It's My Birthday And I Want To Throw Up - Tumblr Posts
memento mori (remember you must die) {december 4, 2022}
I’m thirteen now, in 12 minutes, and I can taste the blood in my mouth. I need to leave this bedroom and run to a place where no one knows my name, but I can’t seem to catch my breath. There is no escaping time.
For the first time in my life the day that I was born has not been spent alone. I have a family now and we shout and laugh and beat our chests like boys do, breathing in the cold air and spitting at the earth for suggesting that we sleep. And yet my bloody nose has licked my lips and the iron reminds me that there is no running from the world.
I hold my future in papercut hands, every passing moment a reminder that I can never be the way I once was. Now I am woman, now I am adult. I make decisions and I have money and I hold cards in the dynasty of girlhood. I am not the first and I am not the last. This is a very old, very well-told story. But what’s the difference between a day and the next when all my family sees is a high-cheekboned child, scraped knees and crooked teeth?
And so I lean over my sink, morning skinny and lightheaded. Shaky hands bring water to a matured creature. The cycle is midnight and then up again at dawn and then repeat. Stretched thin with bony elbows over paper and numbers and notes and sore muscles. I am seeing this new family more than a barely-thirteen-year-old would, especially one who never stops running, one who never sits down and no longer breathes warm air. Unhealthy as it is, I crave it; the last thing I need is time to think and time to realize I haven’t been home in years. Morning skinny and lightheaded, I take a cold shower and remember that I promised myself to stay disciplined.
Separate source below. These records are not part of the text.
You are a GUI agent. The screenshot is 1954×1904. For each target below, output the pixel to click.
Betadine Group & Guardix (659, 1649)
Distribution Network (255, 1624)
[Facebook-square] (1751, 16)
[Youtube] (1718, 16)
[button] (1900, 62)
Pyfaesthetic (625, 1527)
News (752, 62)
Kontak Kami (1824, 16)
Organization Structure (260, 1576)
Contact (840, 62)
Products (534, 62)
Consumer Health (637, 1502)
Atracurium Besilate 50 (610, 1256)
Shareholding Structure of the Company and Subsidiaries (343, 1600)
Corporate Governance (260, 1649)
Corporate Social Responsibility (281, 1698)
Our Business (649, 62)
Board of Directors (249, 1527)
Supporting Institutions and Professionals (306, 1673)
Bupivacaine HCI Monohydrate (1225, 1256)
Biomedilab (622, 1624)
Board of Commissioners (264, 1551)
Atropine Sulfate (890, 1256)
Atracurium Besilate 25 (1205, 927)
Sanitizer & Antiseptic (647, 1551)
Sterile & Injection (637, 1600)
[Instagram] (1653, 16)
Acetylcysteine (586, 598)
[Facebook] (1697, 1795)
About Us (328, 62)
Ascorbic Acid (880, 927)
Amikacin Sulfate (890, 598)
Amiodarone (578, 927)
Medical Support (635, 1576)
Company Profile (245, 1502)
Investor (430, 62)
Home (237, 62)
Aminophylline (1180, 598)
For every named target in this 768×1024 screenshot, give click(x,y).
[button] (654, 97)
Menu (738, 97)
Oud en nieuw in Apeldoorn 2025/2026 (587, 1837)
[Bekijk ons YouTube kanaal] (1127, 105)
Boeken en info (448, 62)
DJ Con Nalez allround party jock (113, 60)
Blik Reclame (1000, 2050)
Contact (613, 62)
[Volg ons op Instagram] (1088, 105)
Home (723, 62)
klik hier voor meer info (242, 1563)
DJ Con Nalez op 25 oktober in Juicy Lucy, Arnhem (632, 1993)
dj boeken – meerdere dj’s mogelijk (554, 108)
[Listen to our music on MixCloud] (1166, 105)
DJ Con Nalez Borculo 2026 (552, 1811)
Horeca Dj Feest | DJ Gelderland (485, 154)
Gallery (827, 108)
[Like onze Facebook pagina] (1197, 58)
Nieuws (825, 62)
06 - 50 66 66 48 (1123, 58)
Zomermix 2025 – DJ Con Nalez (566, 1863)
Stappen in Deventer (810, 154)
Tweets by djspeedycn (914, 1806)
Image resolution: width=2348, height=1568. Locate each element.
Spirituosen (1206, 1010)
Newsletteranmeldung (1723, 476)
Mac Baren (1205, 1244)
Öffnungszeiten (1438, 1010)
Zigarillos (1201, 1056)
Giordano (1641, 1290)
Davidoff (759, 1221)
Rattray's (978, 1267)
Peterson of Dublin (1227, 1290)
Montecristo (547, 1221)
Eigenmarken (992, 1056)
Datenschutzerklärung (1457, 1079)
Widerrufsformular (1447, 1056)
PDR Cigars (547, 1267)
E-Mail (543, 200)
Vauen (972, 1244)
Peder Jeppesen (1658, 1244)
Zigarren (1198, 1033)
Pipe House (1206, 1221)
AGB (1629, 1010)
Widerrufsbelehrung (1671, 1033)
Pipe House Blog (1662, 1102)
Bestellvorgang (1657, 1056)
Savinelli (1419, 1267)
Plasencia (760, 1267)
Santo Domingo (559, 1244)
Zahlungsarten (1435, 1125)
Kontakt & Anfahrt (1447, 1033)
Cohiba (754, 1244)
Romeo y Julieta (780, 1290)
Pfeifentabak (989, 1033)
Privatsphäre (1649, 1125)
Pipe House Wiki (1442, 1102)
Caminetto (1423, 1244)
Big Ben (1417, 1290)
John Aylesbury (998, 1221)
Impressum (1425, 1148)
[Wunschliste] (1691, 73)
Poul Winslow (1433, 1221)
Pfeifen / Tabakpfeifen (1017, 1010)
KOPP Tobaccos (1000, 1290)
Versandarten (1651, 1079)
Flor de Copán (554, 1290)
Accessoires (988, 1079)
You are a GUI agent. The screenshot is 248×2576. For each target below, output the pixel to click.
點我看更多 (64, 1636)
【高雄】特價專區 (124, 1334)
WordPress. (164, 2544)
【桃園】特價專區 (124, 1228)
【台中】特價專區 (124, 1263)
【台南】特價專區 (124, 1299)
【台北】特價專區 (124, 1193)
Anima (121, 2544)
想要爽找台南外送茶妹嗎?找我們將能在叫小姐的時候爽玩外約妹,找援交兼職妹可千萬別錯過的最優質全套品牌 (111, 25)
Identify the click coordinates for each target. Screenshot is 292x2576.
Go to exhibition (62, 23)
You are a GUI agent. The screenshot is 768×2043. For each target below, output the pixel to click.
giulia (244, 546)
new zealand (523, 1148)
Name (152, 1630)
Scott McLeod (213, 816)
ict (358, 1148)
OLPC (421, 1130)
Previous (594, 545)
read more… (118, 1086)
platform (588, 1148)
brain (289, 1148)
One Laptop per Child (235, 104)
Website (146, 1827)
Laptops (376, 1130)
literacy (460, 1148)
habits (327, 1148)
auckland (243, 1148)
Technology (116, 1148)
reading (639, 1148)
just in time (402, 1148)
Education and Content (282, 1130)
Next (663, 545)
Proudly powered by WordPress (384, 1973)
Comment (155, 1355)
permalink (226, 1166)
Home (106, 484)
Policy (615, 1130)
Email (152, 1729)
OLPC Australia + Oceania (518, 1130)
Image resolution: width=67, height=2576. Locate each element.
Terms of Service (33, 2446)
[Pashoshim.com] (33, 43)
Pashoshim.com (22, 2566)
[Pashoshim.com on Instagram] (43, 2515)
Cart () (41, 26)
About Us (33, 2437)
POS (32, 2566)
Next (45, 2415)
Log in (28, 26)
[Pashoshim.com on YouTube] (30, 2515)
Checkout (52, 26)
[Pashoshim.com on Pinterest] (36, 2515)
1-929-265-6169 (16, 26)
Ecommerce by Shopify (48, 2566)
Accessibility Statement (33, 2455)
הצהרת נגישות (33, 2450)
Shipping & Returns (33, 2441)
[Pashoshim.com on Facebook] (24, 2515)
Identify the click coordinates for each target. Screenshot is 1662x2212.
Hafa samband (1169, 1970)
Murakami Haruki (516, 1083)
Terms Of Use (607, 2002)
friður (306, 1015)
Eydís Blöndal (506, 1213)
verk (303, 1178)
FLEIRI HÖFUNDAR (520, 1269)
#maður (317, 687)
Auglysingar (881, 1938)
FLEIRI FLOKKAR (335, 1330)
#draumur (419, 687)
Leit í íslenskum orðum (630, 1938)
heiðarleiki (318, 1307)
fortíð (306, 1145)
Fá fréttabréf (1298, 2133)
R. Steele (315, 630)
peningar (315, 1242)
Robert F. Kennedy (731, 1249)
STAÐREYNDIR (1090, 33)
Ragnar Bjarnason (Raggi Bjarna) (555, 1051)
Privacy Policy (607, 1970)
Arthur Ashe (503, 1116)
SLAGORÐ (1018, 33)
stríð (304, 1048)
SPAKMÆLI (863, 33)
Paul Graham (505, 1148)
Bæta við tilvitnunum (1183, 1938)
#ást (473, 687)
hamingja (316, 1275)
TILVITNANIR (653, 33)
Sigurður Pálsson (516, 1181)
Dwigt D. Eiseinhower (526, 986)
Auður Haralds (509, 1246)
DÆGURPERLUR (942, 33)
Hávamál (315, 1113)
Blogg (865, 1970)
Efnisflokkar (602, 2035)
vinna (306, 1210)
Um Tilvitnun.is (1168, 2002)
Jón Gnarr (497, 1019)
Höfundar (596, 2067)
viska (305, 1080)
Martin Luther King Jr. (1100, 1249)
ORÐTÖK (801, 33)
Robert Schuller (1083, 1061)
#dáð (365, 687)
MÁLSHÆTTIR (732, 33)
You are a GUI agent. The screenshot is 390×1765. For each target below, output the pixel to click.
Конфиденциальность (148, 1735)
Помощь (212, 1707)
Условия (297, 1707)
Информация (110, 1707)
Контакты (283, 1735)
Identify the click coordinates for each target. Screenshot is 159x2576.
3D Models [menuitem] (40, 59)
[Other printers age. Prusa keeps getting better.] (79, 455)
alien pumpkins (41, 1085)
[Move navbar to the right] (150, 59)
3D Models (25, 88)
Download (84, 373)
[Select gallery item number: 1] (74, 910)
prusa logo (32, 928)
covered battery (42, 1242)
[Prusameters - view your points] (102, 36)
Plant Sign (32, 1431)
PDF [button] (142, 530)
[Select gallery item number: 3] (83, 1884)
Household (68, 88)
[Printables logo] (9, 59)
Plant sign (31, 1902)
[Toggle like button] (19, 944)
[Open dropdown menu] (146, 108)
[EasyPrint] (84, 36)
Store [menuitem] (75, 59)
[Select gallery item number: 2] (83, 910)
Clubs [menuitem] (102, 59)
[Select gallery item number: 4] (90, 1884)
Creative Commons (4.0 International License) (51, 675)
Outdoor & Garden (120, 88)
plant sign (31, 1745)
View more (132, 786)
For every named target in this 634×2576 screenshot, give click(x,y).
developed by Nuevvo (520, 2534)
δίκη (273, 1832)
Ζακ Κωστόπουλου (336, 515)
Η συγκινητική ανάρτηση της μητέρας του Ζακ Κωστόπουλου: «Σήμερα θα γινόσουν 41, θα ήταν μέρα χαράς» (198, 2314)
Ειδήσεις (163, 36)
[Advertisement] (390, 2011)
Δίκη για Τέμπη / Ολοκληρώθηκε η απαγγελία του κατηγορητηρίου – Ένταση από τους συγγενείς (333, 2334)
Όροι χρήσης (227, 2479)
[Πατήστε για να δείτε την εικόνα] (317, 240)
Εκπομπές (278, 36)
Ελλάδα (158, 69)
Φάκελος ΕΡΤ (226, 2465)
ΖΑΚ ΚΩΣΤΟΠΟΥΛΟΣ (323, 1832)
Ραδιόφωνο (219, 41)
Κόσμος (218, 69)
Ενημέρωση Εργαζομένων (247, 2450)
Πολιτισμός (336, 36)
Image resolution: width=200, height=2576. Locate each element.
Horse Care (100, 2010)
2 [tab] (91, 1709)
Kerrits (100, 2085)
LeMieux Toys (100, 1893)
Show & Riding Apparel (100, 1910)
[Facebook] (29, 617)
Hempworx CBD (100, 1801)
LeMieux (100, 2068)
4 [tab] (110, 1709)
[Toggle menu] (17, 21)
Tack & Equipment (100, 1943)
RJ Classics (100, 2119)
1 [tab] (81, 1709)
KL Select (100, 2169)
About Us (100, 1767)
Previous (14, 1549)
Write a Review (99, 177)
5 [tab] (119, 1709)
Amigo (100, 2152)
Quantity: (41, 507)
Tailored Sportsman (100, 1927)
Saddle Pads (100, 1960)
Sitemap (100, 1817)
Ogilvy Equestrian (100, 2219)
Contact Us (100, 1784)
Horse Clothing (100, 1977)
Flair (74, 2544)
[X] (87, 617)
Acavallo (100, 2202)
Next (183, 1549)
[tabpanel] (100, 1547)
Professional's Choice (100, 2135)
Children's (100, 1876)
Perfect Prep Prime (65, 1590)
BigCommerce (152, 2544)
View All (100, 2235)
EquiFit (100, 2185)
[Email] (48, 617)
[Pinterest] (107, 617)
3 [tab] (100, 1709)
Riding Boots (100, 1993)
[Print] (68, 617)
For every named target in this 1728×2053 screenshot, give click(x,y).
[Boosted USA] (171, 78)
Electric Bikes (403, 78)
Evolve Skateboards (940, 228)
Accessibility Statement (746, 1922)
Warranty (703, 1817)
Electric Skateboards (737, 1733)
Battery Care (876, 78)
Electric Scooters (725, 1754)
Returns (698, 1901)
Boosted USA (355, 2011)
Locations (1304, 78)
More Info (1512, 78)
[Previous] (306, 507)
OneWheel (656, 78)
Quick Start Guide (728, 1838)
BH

Ever since my tenth, time is moving faster. As precise as I am, I can never seem to catch up or prepare myself. The revelation has only just hit and broke my jaw, bleeding my nose, forcing me to relive my seventh where I still had training wheels and saw daylight a different way. But I am thirteen now and there is no time to waste. I must work harder and be faster and be better. I must stay disciplined as I promised so long ago (time flies; I will reach through the air and grab its wings) and never grow weary, never lose motivation. Thirteen is at stake; eventually I will catch up and hold it in my bloodied fist. After all, I have been running my whole life, and time has only just begun to.